Based on the H-1-NMR calculated percentage of population of mono- and disubstituted arene-tricarbonyl-chromium complexes, the preferred conformation with regard to the internal rotation about the arene-chromium axis has been theoretically studied. Analytical force field expressions have also been developed to calculate the arene-(CO)(3) potential barrier and arene-Cr bond stretching. The torsional and stretching force constants are given. The new expressions to calculate force field were derived from reactivity constants and vibrational spectroscopy. The arene-Cr(CO)(3) intermolecular forces which are responsible for the change in equilibrium ratio of stable conformations were divided into two terms, the potential barrier of the arene-(CO)(3) rotating groups, and the arene-chromium stretching energy. The stable forms determined by these forces can be changed by great attractive and/or repulsive electrostatic and steric non-bonded interactions. These non-bonded forces are also depending on the arene-metal distance, which change linearly following the resonance effect of substituents on the aromatic ring.

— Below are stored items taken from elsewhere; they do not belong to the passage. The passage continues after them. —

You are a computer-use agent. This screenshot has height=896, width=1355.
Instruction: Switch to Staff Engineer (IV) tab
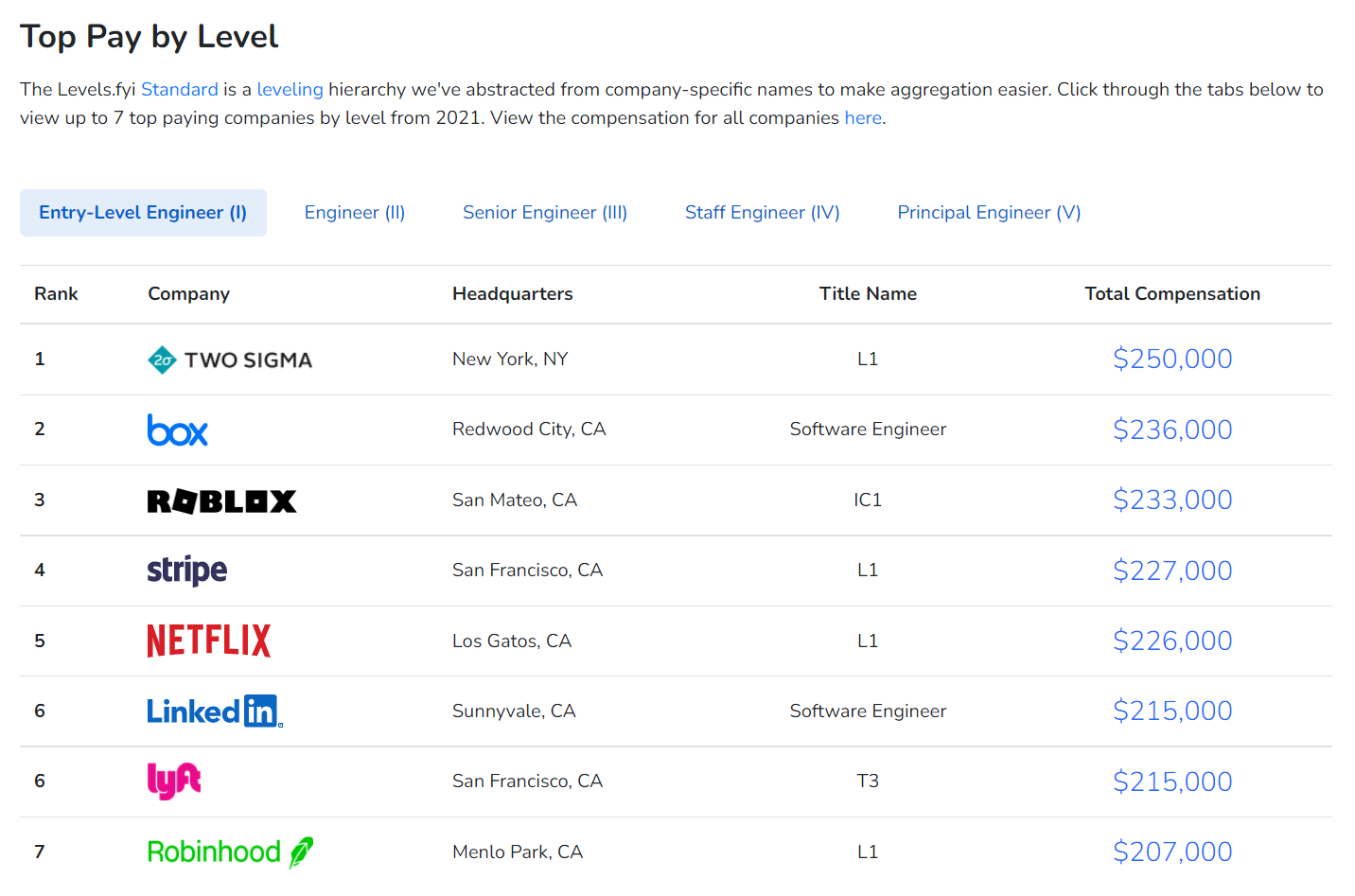click(763, 213)
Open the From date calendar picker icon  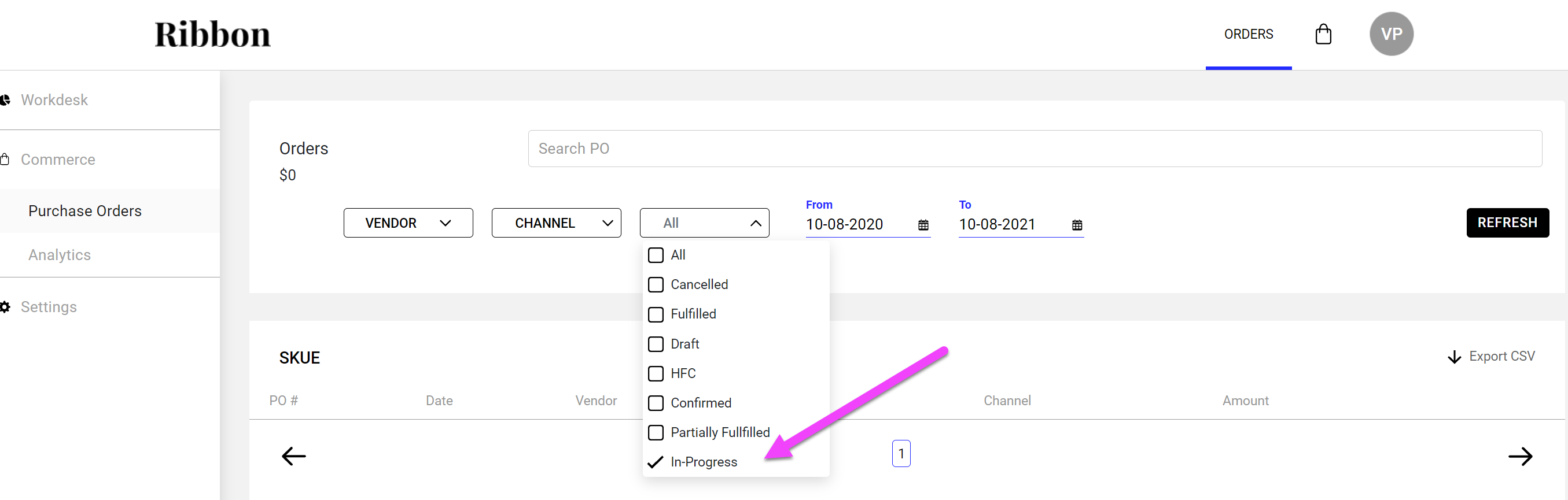tap(923, 225)

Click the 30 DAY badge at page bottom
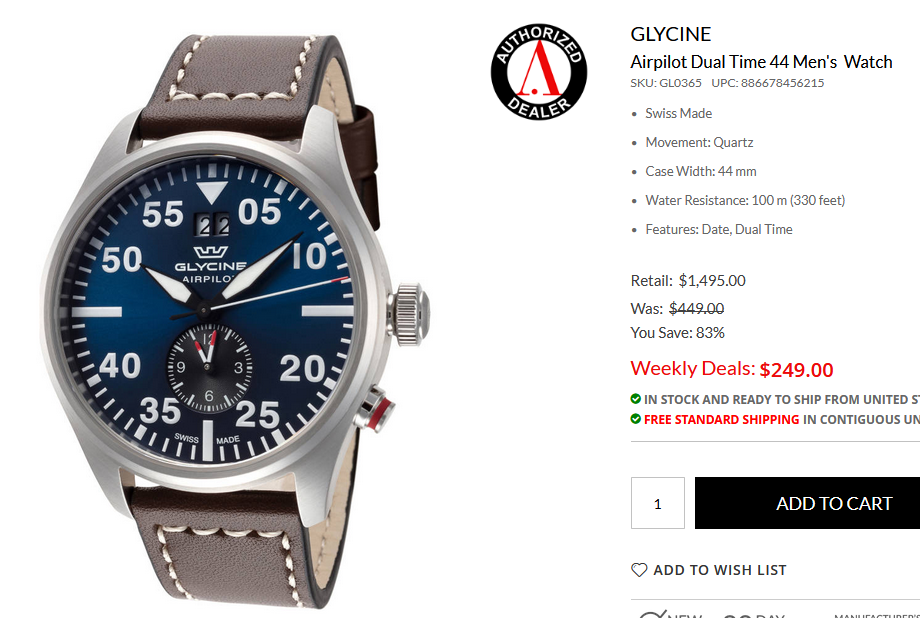click(754, 615)
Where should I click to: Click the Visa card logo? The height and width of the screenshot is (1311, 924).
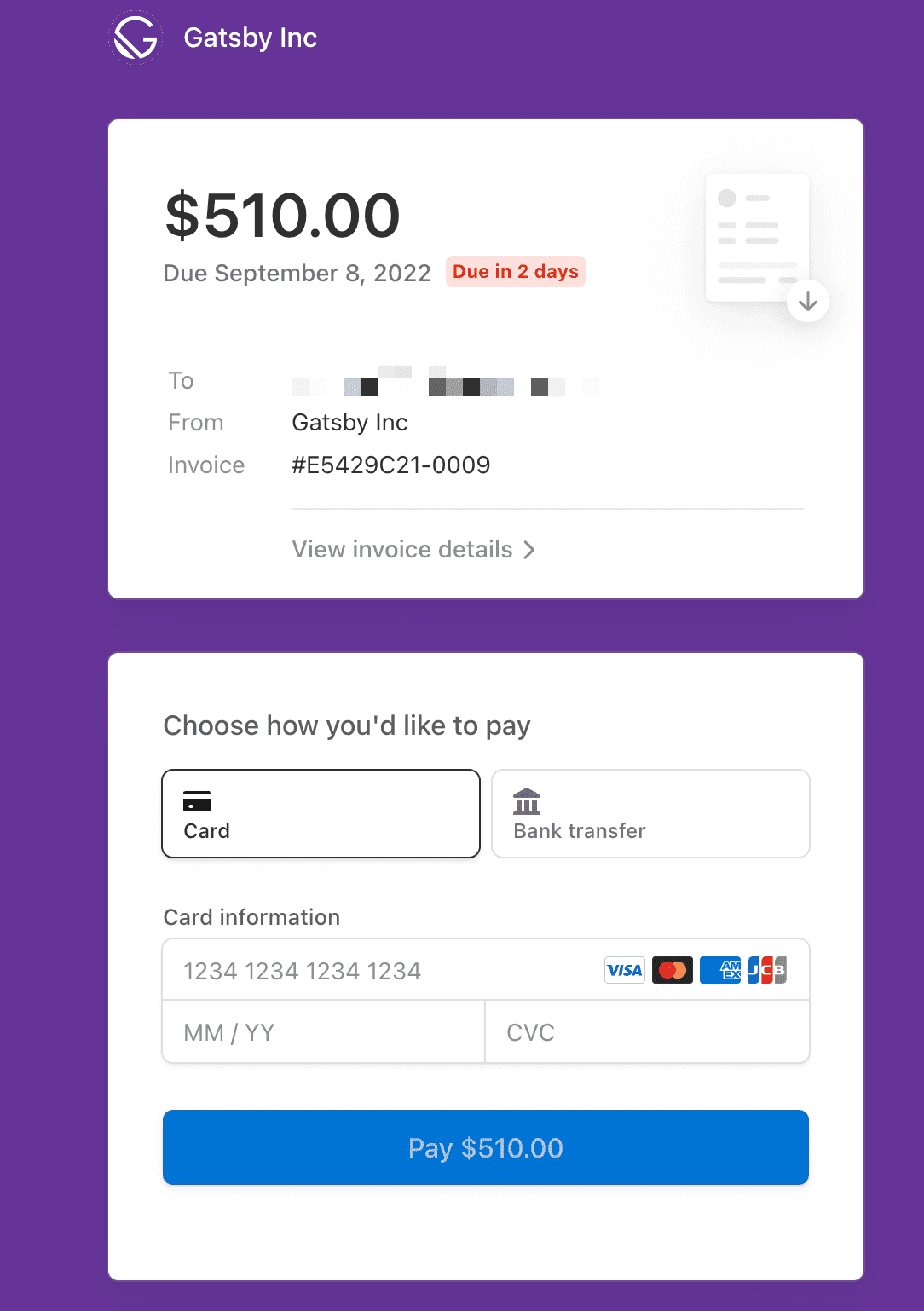tap(625, 970)
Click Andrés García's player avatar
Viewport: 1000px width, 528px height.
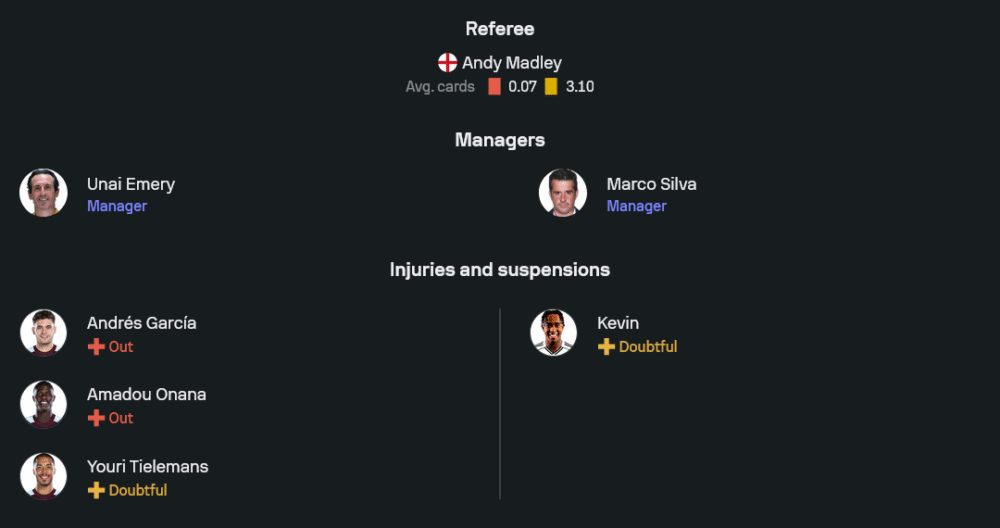pyautogui.click(x=43, y=333)
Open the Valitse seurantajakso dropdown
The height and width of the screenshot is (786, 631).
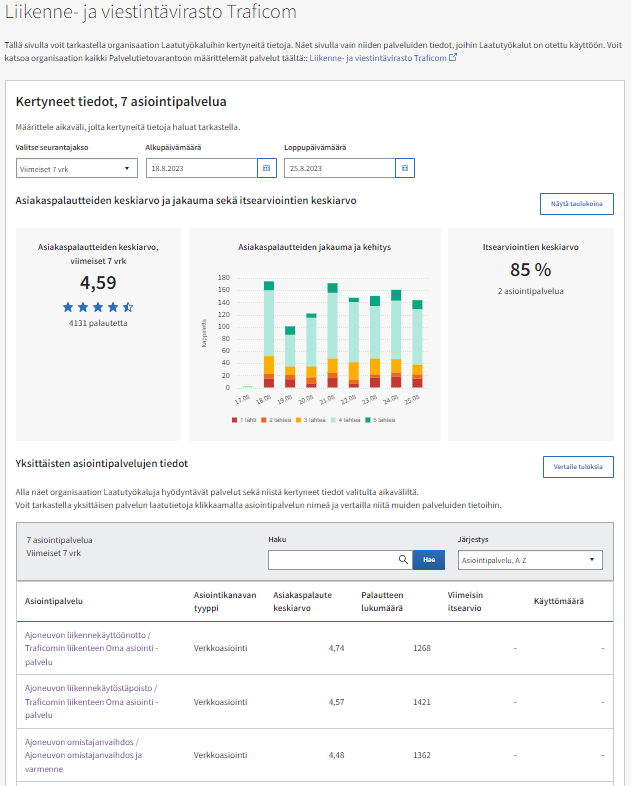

Arene-chromium bonding forces play the most important role in the arene-tricarbonyl-chromium studied here. There are appreciable changes in the arene-chromium distances from one complex to another, and it was found to be dependent of electron density on the aromatic ring. Electron-donating or electron-withdrawing substituent characters affect directly this distance and the energy difference between stable forms. (C) 1999 Elsevier Science B.V. All rights reserved.